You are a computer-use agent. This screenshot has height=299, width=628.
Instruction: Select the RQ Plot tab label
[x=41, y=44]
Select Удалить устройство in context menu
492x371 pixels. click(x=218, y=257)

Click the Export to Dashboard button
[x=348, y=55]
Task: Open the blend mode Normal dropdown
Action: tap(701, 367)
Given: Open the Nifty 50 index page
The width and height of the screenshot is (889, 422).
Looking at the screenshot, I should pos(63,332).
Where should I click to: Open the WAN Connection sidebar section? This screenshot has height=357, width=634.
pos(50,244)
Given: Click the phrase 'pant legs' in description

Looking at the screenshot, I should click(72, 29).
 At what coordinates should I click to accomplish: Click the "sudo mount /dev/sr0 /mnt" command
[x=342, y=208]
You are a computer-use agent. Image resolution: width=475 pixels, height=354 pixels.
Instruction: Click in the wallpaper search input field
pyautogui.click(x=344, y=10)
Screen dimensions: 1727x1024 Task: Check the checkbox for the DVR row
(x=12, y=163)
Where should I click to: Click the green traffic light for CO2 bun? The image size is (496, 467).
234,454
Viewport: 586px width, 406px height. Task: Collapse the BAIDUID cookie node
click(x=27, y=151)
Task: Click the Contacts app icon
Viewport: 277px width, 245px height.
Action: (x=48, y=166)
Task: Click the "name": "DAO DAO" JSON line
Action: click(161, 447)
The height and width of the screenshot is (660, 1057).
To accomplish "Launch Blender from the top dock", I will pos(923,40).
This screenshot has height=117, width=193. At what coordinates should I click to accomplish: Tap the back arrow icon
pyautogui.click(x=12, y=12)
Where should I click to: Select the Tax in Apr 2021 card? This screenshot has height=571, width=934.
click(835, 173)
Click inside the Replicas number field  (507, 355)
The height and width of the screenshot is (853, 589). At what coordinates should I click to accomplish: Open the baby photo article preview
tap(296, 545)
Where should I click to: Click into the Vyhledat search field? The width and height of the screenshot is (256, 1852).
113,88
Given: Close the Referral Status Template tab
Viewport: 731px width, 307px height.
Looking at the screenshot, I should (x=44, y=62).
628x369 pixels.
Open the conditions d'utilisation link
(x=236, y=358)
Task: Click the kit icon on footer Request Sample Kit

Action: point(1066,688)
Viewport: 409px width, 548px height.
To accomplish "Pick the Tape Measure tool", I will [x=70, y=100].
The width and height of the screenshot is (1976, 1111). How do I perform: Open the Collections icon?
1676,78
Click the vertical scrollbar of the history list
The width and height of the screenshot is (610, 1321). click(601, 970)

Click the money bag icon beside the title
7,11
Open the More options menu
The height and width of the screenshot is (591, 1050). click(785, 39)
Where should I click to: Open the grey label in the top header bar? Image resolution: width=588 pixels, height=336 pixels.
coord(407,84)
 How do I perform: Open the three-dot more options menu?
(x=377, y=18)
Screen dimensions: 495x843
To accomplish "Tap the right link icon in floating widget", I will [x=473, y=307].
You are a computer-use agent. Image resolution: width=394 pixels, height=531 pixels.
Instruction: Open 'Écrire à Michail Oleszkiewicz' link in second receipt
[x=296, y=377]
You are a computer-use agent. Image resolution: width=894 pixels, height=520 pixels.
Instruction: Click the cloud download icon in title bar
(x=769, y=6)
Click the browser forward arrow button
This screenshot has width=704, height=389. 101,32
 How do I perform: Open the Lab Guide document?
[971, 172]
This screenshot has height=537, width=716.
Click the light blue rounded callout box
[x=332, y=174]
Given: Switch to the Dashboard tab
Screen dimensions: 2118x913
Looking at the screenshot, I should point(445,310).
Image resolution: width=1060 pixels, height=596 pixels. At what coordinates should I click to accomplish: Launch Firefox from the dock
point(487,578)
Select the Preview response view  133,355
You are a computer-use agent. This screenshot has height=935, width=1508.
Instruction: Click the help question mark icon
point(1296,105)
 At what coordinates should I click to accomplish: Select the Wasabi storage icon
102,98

• • •

Description of the task: In the listing above, starting with the line with "Open the More options menu" and going on through the line with "[x=296, y=377]", replace "top header bar" with "top navigation bar" and give back only those lines with nothing else changed.

Full solution:
Open the More options menu
The height and width of the screenshot is (591, 1050). click(785, 39)
Where should I click to: Open the grey label in the top navigation bar? Image resolution: width=588 pixels, height=336 pixels.
coord(407,84)
 How do I perform: Open the three-dot more options menu?
(x=377, y=18)
Screen dimensions: 495x843
To accomplish "Tap the right link icon in floating widget", I will [x=473, y=307].
You are a computer-use agent. Image resolution: width=394 pixels, height=531 pixels.
Instruction: Open 'Écrire à Michail Oleszkiewicz' link in second receipt
[x=296, y=377]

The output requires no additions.